To make sure that your domain is working properly, use the DNS lookup tool to ensure that all of the DNS records for your domain are configured properly. The DNS records contain A, AAAA, CNAME, MX, NS, PTR, SRV, SOA, TXT, CAA, DS, DNSKEY, and many more.
For any record, select "Find" or select "All Records" to get all common DNS records for a domain.
A record : An address record, also known as an address record, is the most basic type of archive that contains a site's IPv4 address and a domain name or sub-domain. The archive points to an IP address.
AAAA record: The hostname identifies a host on the internet and is translated into 128-bit IPv6 addresses. IPv4 addresses served for many years to identify devices on the internet, but IPv6 addresses were created due to the shortage of IPv4 addresses. The four vowels in the word IPv6 stand for four times bigger in size than IPv4 addresses.
CNAME record: CNAME is an acronym for Canonical Name Record, which creates an alias for one domain name. The aliased domain or subdomain is created with all of the DNS of the main domain and is commonly utilized to associate subdomains with existing main domains.
MX record: MX record, also known as Mail Exchange records, alerts the recipient of the email address where they should make the connection to the sender. For extensive analysis, use MX Lookup.
NS record: NS records, also known as the Name Server records, offer relevant information about the current name servers that are authoritative to cater to any query in relation to that domain. The NS Lookup Tool is an excellent resource for any person seeking information on Name Servers.
PTR record: Pointer record, points the IPv4 or IPv6 address to its host computer's hostname. It provides a reverse DNS record, also known as DNS, by pointing the IPv4 or IPv6 address to the host computer.
SRV record: The service record, which indicates which specific services a domain runs along with port numbers, is provided in the DNS. Some protocols, such as Extensible Messaging and Presence Protocol (XMPP) and Session Initiation Protocol (SIP), need an SRV.
SOA record: The beginning of Authority records provides vital information about the domain, such as identifying the nameserver of the domain master, the email of the domain administrator, the serial number of the domain name zone, and so on.
TXT record: Text records enable the site administrator to include an arbitrary word in the DNS.
CAA record: The Certification Authority Authorization record, which tracks the regulation of the issuance of digital certificates for the domain name, reflects the official public policy. If there are no CAA orders for your domain, any Certification Authority may issue an SSL certificate, but as this permits only a specified CA, you can limit the certification authority from issuing certificates to your domain.

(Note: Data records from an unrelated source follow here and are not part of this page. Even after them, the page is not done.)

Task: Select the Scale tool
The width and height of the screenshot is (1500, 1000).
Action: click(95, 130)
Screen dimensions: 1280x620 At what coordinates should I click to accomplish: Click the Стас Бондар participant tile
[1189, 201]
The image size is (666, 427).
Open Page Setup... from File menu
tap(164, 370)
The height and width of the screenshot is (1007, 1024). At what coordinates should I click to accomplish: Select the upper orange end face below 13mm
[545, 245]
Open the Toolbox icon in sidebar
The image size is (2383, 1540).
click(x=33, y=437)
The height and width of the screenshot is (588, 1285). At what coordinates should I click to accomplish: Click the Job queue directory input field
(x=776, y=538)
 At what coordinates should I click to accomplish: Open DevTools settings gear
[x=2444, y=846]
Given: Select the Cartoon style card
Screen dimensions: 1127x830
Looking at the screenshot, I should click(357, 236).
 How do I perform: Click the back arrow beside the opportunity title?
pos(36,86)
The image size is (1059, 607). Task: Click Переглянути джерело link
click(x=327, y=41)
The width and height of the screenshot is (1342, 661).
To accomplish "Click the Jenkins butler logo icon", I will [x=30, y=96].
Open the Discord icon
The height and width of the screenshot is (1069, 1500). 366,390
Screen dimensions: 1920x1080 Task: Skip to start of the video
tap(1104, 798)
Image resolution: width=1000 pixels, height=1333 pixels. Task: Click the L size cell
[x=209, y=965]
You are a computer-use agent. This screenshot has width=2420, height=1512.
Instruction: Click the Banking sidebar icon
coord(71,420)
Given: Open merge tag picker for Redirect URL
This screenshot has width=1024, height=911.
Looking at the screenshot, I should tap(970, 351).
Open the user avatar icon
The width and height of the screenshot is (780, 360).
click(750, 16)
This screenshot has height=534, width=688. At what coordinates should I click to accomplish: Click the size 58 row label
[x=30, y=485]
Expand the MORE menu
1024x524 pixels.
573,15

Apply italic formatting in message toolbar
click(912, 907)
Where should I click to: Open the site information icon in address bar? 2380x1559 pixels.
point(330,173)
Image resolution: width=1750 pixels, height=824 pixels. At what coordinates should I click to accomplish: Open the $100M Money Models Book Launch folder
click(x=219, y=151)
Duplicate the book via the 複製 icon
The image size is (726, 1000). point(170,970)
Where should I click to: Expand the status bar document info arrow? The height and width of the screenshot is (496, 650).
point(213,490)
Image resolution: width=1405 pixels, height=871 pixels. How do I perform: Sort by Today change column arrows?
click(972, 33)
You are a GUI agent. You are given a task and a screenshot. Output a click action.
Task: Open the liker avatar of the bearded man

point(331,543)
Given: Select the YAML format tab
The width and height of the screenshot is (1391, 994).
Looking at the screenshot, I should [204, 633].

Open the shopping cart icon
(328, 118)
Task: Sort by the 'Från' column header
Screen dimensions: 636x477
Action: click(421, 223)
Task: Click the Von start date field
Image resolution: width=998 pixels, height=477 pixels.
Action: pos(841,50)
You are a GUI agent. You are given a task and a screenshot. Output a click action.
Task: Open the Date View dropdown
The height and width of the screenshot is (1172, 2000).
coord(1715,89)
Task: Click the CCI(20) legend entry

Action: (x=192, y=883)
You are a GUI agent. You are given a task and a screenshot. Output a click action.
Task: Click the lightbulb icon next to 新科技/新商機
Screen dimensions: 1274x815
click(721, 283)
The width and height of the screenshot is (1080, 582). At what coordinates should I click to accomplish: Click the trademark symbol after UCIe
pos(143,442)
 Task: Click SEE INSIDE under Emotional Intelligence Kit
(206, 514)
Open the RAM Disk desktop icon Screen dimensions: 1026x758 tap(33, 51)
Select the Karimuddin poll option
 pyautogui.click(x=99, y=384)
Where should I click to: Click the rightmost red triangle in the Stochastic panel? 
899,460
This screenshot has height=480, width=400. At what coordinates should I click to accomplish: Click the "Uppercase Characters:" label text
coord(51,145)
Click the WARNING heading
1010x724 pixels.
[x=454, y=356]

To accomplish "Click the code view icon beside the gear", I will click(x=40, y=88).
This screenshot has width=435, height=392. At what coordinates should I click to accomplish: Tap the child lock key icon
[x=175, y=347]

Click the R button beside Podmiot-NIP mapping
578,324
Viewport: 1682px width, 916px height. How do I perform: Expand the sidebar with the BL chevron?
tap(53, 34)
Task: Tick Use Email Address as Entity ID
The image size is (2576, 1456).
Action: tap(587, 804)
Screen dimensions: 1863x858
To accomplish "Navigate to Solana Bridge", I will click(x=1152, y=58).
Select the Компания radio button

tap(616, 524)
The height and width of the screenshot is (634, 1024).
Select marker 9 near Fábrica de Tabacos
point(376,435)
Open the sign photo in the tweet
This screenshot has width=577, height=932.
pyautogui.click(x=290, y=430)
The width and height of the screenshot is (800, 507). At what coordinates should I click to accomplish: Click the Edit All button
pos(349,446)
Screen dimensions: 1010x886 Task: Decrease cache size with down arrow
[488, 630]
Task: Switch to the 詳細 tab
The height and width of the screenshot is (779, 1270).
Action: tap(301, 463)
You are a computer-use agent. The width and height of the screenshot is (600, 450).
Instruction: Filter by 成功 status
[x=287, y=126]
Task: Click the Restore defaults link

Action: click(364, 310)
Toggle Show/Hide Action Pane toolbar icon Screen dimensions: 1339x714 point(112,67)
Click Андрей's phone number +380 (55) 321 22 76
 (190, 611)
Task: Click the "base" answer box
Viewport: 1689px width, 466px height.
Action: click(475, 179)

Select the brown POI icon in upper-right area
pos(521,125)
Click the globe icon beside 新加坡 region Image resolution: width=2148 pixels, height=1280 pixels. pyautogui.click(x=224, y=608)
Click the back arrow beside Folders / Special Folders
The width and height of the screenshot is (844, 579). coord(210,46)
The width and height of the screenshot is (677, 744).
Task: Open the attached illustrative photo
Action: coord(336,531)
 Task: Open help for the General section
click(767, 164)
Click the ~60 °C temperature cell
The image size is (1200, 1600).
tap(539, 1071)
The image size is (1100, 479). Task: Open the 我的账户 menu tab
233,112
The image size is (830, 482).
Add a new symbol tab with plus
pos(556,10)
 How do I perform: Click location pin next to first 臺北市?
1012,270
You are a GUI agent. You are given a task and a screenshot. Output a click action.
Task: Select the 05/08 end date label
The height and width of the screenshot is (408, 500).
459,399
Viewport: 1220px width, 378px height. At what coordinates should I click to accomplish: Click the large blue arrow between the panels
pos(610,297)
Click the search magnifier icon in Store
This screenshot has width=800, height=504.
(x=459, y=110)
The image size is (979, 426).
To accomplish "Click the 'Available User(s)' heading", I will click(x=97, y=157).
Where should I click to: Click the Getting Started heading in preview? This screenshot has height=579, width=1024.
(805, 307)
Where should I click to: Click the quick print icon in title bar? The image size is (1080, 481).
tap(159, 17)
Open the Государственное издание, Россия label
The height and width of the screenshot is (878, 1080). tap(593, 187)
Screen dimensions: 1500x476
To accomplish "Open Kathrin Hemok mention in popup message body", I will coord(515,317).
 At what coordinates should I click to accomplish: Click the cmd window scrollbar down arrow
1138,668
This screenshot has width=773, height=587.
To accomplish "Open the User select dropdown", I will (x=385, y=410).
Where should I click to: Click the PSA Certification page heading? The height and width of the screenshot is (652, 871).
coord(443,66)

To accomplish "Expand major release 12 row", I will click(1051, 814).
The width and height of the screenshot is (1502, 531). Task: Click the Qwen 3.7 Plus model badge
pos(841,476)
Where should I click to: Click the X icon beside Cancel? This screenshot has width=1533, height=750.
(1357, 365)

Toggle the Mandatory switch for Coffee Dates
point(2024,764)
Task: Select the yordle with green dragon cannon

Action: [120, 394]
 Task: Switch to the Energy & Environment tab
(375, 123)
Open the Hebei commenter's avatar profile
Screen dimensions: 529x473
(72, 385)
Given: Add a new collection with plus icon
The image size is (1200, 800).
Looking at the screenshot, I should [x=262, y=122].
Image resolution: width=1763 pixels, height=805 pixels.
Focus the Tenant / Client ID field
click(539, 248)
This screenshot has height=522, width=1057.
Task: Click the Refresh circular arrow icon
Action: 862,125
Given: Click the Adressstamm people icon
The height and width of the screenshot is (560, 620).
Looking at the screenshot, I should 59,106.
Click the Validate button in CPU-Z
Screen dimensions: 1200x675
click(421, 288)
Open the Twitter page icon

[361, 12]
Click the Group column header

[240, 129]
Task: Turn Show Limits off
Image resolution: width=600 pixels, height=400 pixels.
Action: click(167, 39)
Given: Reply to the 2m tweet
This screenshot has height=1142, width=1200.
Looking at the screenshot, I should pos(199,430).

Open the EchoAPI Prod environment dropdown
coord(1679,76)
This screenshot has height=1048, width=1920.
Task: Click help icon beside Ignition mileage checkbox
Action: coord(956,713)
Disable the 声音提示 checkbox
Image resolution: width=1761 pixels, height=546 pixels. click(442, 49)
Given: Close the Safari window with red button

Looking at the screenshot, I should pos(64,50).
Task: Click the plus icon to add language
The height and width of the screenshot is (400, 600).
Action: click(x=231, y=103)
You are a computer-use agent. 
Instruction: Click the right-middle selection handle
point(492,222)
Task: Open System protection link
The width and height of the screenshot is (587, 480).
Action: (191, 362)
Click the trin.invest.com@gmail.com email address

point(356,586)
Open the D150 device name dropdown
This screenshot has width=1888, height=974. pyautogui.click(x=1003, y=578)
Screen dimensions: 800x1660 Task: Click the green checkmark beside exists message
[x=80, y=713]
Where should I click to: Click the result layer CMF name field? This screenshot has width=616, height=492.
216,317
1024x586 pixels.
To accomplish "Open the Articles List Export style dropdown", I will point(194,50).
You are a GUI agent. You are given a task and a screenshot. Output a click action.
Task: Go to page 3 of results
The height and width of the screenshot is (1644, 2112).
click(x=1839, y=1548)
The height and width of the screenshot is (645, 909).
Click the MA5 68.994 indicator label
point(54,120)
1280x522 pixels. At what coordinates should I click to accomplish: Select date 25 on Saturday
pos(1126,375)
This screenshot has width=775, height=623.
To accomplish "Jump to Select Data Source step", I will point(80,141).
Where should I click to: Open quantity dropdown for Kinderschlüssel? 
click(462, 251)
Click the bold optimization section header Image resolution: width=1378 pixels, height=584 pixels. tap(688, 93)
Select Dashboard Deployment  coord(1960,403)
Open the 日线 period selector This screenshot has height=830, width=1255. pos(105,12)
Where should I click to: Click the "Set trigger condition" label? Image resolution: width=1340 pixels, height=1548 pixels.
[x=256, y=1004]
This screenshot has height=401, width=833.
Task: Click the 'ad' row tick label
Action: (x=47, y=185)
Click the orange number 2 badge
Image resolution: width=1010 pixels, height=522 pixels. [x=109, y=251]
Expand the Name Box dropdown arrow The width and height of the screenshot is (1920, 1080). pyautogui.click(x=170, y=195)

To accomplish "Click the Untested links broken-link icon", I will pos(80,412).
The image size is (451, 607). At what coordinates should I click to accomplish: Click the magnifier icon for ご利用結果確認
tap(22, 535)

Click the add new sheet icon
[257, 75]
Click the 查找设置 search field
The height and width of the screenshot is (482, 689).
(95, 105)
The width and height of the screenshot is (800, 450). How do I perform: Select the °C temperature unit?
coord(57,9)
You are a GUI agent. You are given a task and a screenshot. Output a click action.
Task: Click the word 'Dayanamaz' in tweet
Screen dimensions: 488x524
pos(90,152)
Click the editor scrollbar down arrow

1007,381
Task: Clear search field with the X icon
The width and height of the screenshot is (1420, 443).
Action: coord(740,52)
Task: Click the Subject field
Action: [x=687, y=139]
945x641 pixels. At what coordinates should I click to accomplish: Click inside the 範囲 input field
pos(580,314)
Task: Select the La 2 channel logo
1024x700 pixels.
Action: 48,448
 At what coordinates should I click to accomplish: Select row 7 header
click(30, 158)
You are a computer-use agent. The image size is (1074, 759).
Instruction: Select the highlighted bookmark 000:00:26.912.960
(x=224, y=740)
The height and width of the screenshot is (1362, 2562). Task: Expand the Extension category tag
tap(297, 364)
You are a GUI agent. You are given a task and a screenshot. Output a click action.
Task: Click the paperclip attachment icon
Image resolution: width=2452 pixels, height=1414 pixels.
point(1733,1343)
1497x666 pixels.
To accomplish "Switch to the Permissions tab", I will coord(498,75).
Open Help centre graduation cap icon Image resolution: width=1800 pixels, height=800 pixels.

DS record: Delegate Signer record and comprises the characters of your public key and its related information like Key Tag, Algorithm, Digest Type, and the cryptographic hash value called Digest.
DNSKEY record: Public signing keys found in the DNS Key include Zone Signing Key (ZSK) and Key Signing Key (KSK). The DS and DNSKEY provide proof of the validity of DNS records returned by the DNS Server.